I have a collaborator who has asked an obvious but interesting question. Given a novel somatic SNV, how do we predict its potential as an oncogene (gain-of-function, basically)? Most algorithms including SIFT, PolyPhen2, mutationassessor, etc., predict the "deleteriousness" of the SNV, but we are interested in the oncogenic potential instead. As a case-in-point, the well-described variant BRAF V600E is predicted to be of relatively low functional consequence by several of the typical algorithms, but we know that this mutation is extremely important in melanoma. Has anyone had success with predicting oncogenic potential?
This is a really good question and unfortunately also one that has no straight-forward answer to it. As you mentioned BRAF V600E case is one good example where computational algorithms fail at predicting the oncogenic potential. IDH1 R132 is yet another example to this. People have different ways approaching this problem and it is an active research field. One recent paper, published in Cell, tries addressing this problem by considering the overall mutation distributions (with their potential effect, the type of mutation and the frequency of them) and identify each gene as oncogenic or tumor suppressor: http://www.cell.com/abstract/S0092-8674(13)01287-7
To put it simply, if you have a gene where most of the mutations found in it are truncating, then you can argue that this gene is potentially a tumor suppressor because it is enriched in disabling mutations -- hence any other mutation that is observed above a background-frequency level also tends to be disabling as well. For oncogenic genes, you expect to see amplification (coupled with over-expression) and therefore any recurrent mutation on it tends to have some level of oncogenicity.
In short, you need to consider the patterns of genomic alterations in a gene and based on infer a potential category for the gene, and then use this information to consider whether any mutation in that gene tends to contribute to this inferred function -- if you do not have the option to experimentally validate your observation, which is not feasible for most of the cases.

» Extracted information:
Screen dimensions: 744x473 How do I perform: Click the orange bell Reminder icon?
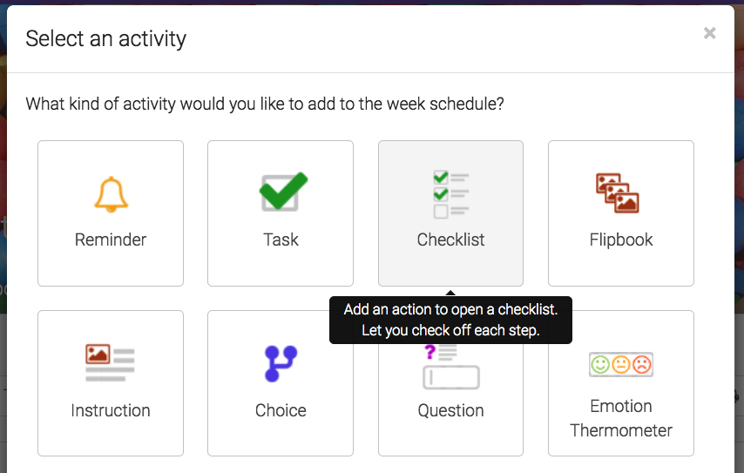point(111,193)
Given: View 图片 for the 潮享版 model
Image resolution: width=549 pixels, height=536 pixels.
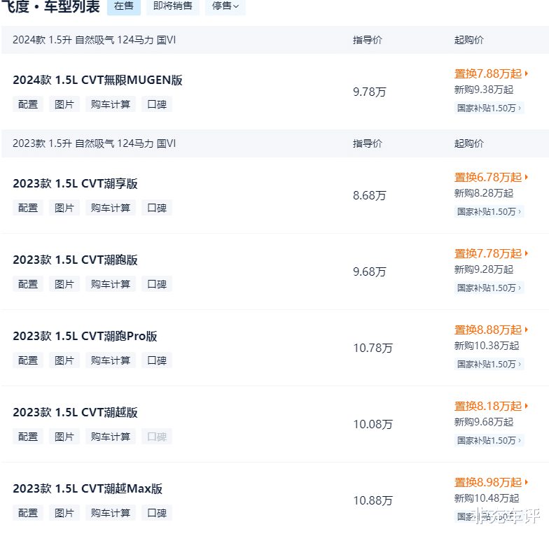Looking at the screenshot, I should point(64,208).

» Problems to solve:
• A. Answer these about the thread on predicting oncogenic potential:
(i) Which variant is cited as being predicted to have relatively low functional consequence by several typical algorithms?
(ii) In which journal was the recent paper mentioned in the reply published?
(iii) What does the reply say you expect to see for oncogenic genes?
• B. Please reproduce, word for word, the stretch of the thread on predicting oncogenic potential from "In short, you" through "of the cases.".

» Answers to the problems:
• A.
(i) BRAF V600E
(ii) Cell
(iii) Amplification, coupled with over-expression

• B.
In short, you need to consider the patterns of genomic alterations in a gene and based on infer a potential category for the gene, and then use this information to consider whether any mutation in that gene tends to contribute to this inferred function -- if you do not have the option to experimentally validate your observation, which is not feasible for most of the cases.